### TASK INPUTS
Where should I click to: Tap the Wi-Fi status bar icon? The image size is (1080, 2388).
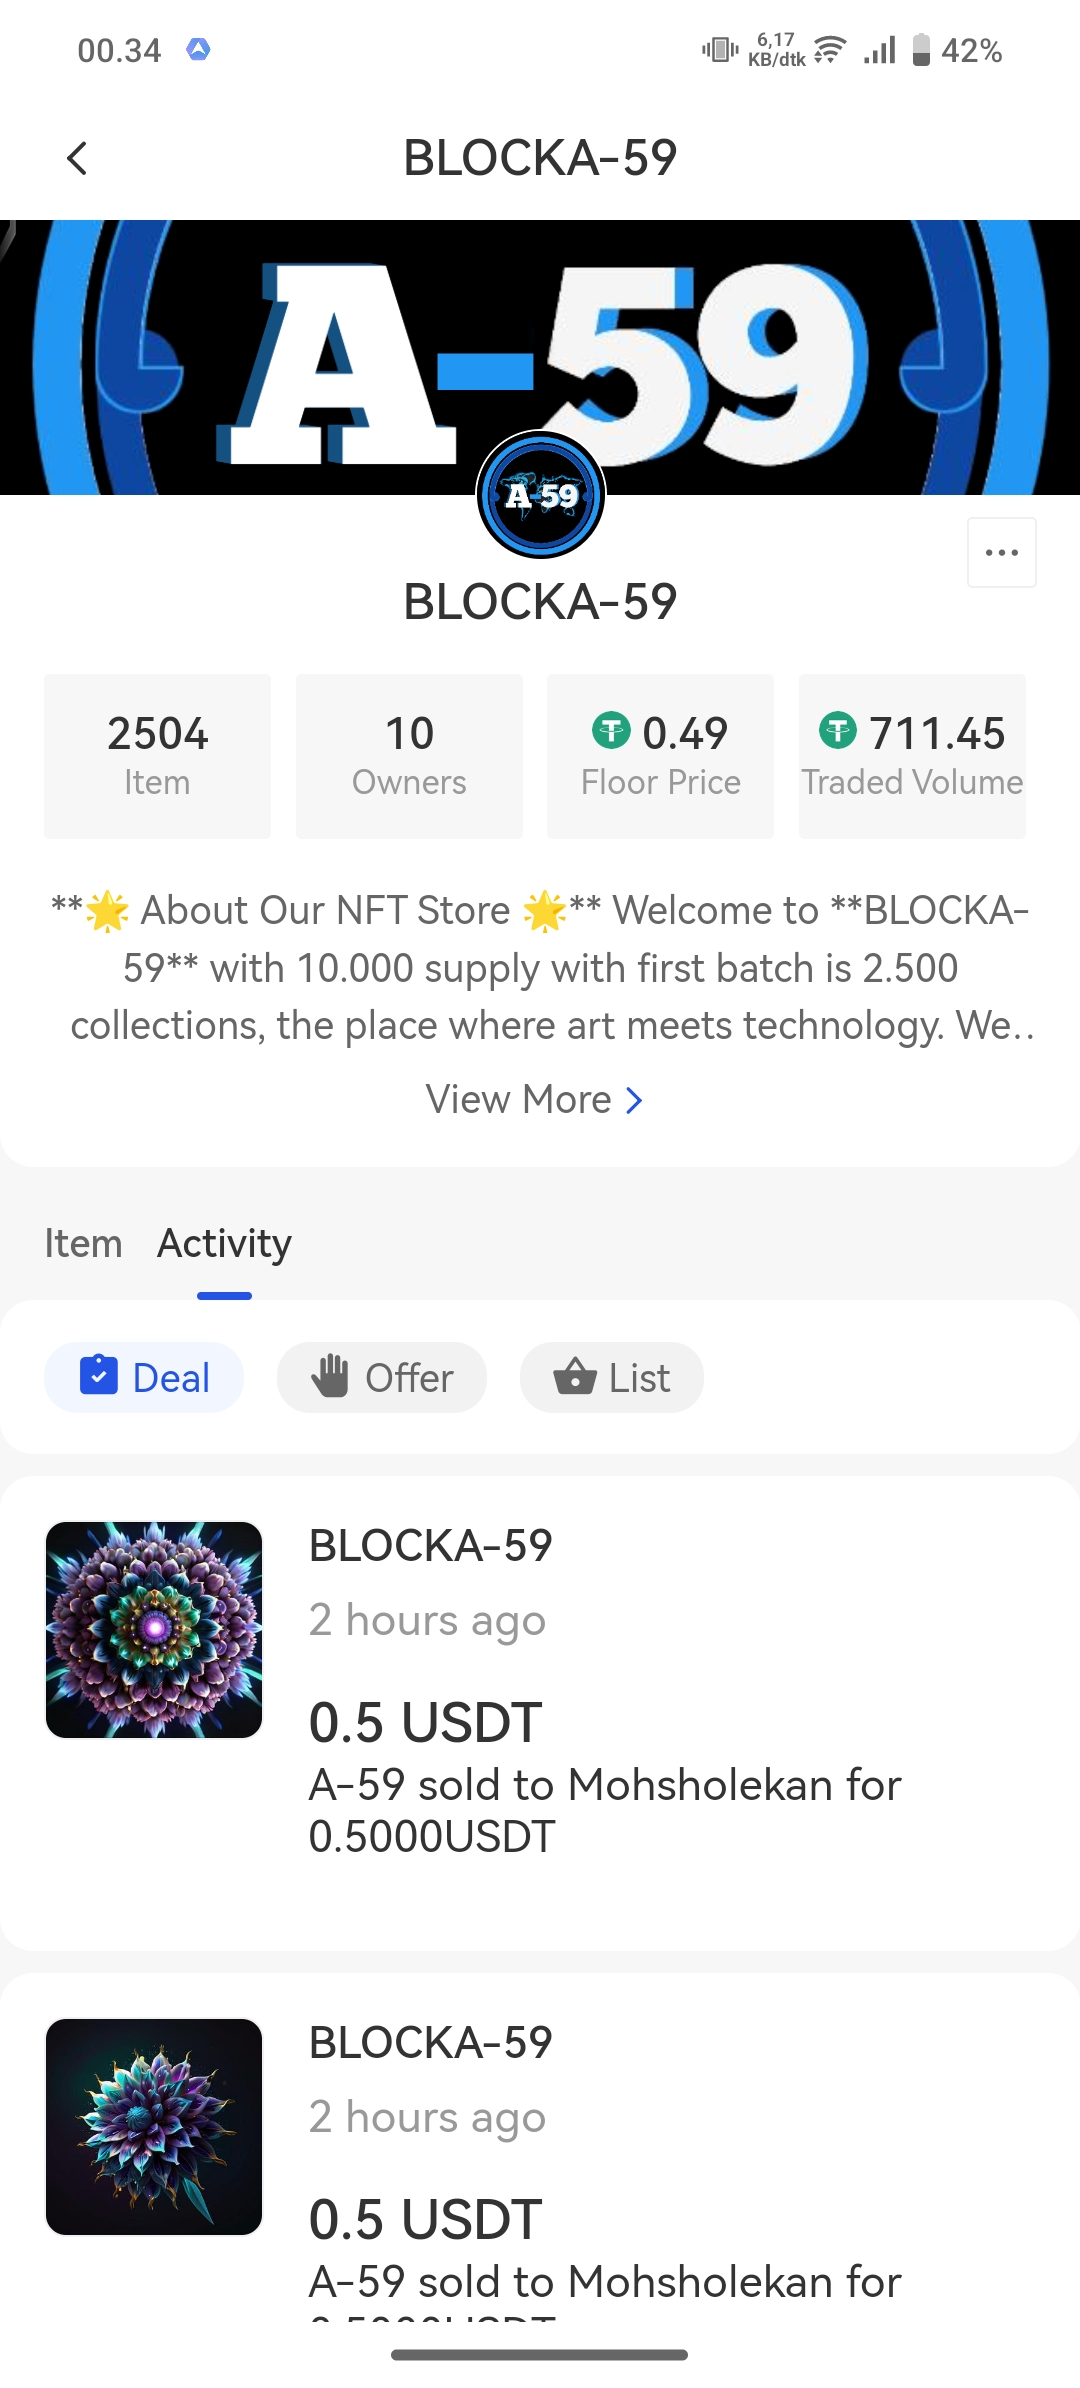click(x=829, y=50)
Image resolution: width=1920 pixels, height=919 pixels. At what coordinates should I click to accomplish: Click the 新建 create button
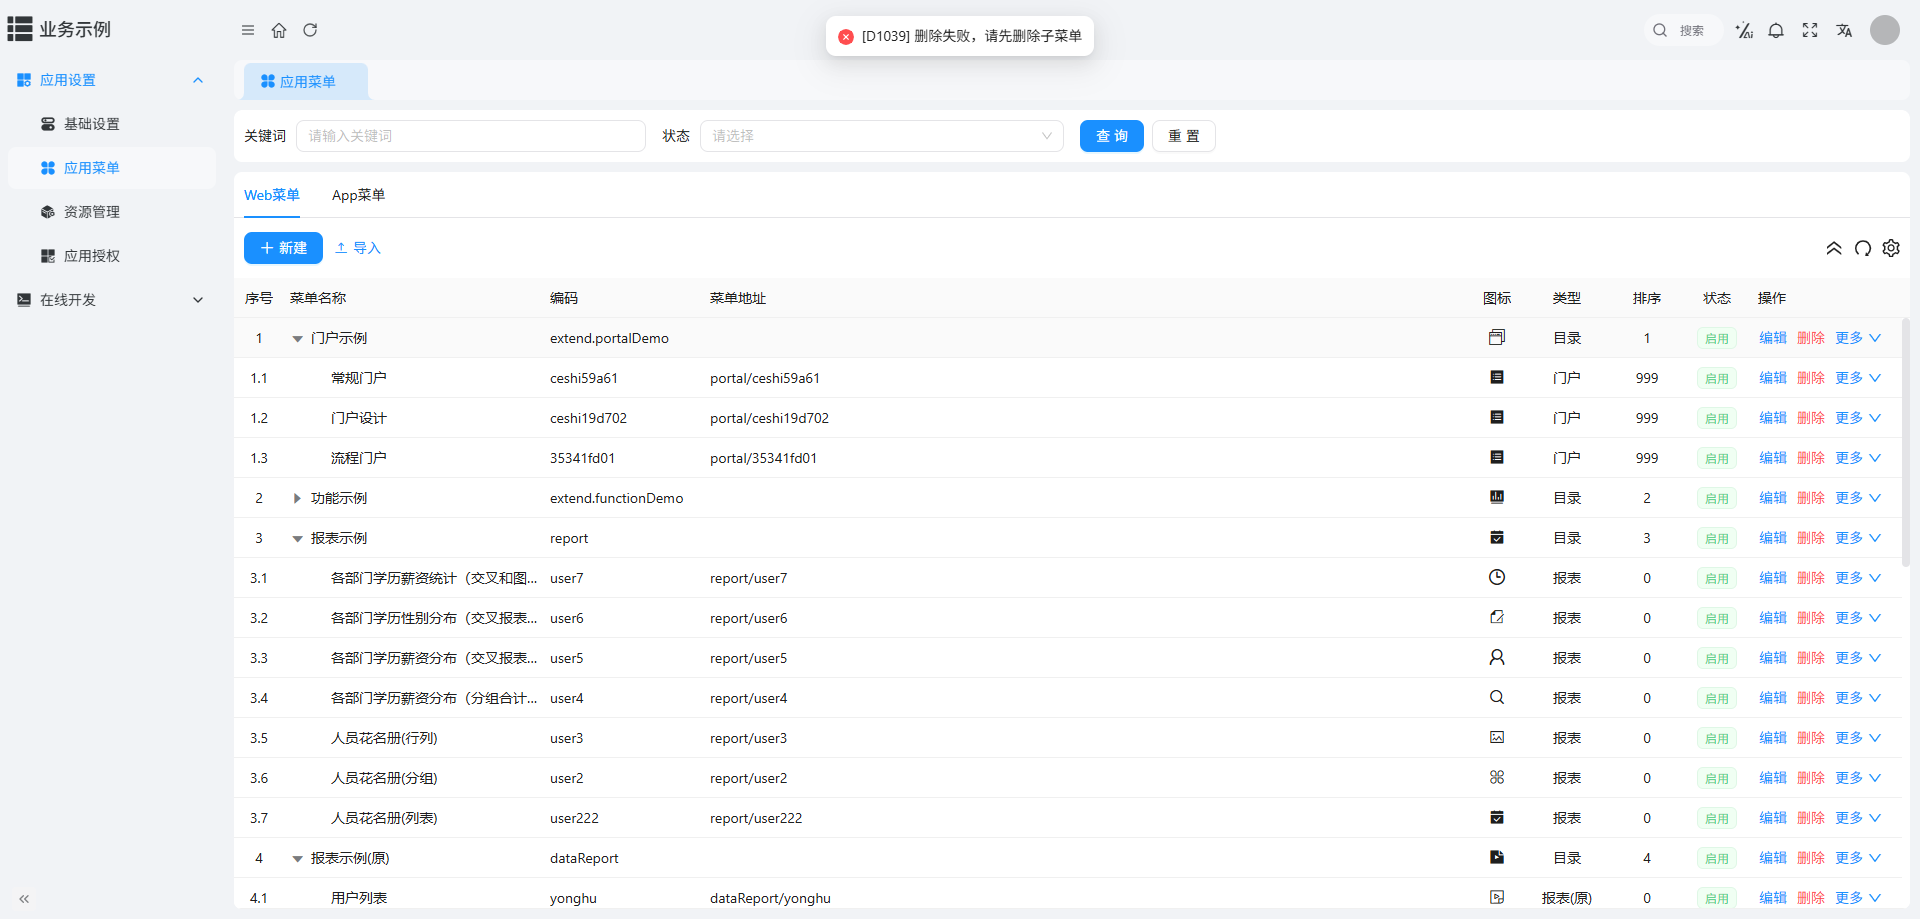pos(283,248)
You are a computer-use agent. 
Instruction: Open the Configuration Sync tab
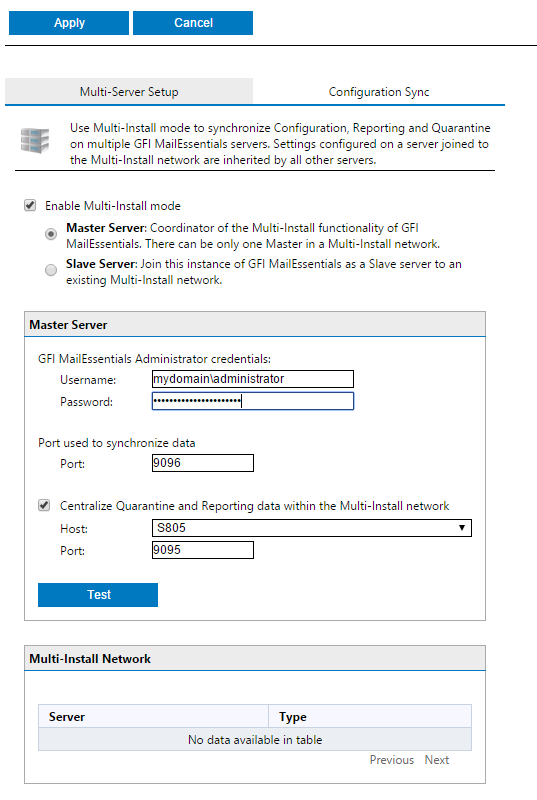[x=379, y=92]
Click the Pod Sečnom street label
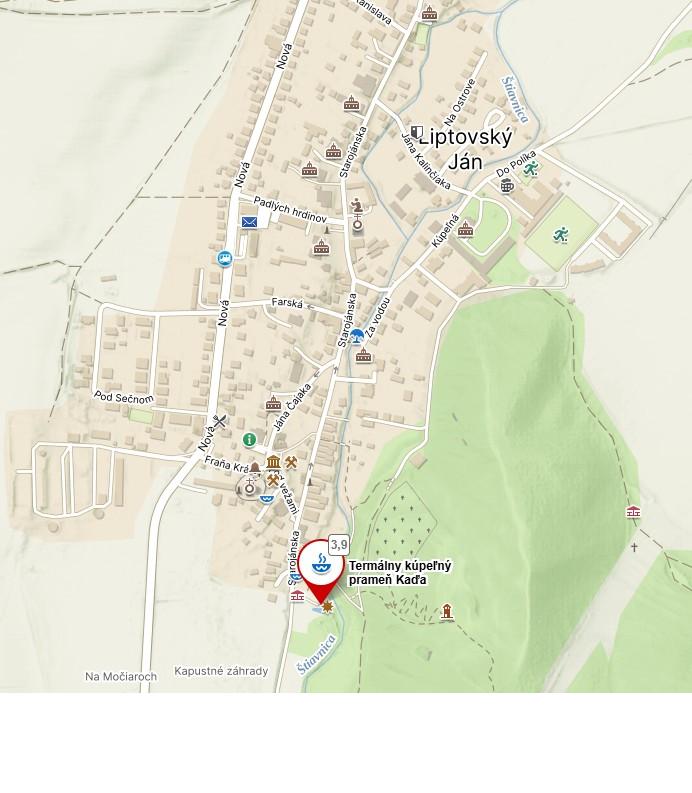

### TASK INSTRUCTIONS
From the line containing "Instruction: Open the Configuration Sync tab" down to the final line of the listing above, write out only those lines exactly as they are, minus the pictures.

### WRITTEN REPLY
Instruction: Open the Configuration Sync tab
[x=379, y=92]
Click the Pod Sečnom street label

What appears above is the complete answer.